I'm so glad to have found your blog. I recently moved to Tampa and I'm eager to get a garden going. I'm fairly new to gardening but I'm very excited to learn and begin.

Meems said...

Barbloom and both Anonymous commenters... happy to have you here. It's so much fun to share our love of gardening with each other! I'm always ready to learn something new from my fellow gardeners so jump in and share any time. Check out Hoe and Shovel on Facebook for daily gardening passion...
https://www.facebook.com/HoeAndShovelGarden

Meems said...

awildrose60,
Happy you can get back out in your garden and find some respite there. I am not familiar with the Alachua rose. There is another Florida blogger who specializes in roses. She may be able to help you find it. Sherry is in Ocala... a little closer to you also. Thank you for stopping by. Please come back often. Here's a link to Sherry's blog:
http://sherryocala.blogspot.com/

Anonymous said...

We live in the Orlando area and have a large oak tree in our front yard. I was looking for something simple to plant around it and love the look of ferns. After looking into all of the varieties, I need HELP. I love the look of the "Macho Fern" but is there a variety that would be better suited?? Thank you!!!

Meems said...

Hi Anonymous in Orlando... I love macho ferns. They will probably work in the situation you describe. I also love Japanese Holly Fern (Cyrtomium falcatum)and you won't have to worry about them spreading.
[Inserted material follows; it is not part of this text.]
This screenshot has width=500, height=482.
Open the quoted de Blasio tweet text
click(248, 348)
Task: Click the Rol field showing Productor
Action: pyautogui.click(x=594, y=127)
They just keep getting larger and more bushy. I think they might work great for placement under your oak tree.

Anonymous said...

Hi, just wanted to let you know ... the lovely begonia with the silvery markings and pointy edges on the leaves that trails around - looks like B. 'Aquamarine'.
-Southernwood

BluesGirl said...

So glad I found your blog! Your garden is stunning. What is the purple flower that seems to be an orchid, and where did you get it? Thanks for sharing.

Meems said...

Hello Blues Girl, I'm also glad you found my blog... please visit often. I think you must be asking about the current header photo. It is Queen's Wreath ... here is a link to give you more information. http://lee.ifas.ufl.edu/Hort/GardenPubsAZ/Queens_Wreath.pdf

Shellseakr said...

Hello Meems. I'm so thrilled to have found your site. Just taking a tour of your garden through your beautiful photography calms my soul and inspires me to get busy on my own yard. I too live in the Tampa bay area and have half an acre that is 90% thirsty turf. I will be seeking your guidance in the very near future. In the meantime, I'll be dreaming and planning with your blog.

Anonymous said...

I love this web site! I don't know how I have missed it all these years! Thank you! We have a large property with numerous large oaks, large koi pond and many gardens. Very little turf grass. I am always looking for tips to handle certain problems. I will visit often!

Anonymous said...

Hello Meems, Just to say hello and enjoying your blog and also have a Tampansie and it's been thriving for four seasons now and attached to a Coral rock which is an oolitic limestone. Lowes had this rock for sale at that time. If you could mention what camera and lens that you are using for these gorgeous pictures.
Thank you for the inspiring blog.
Lakeland,FL self taught horticulturist!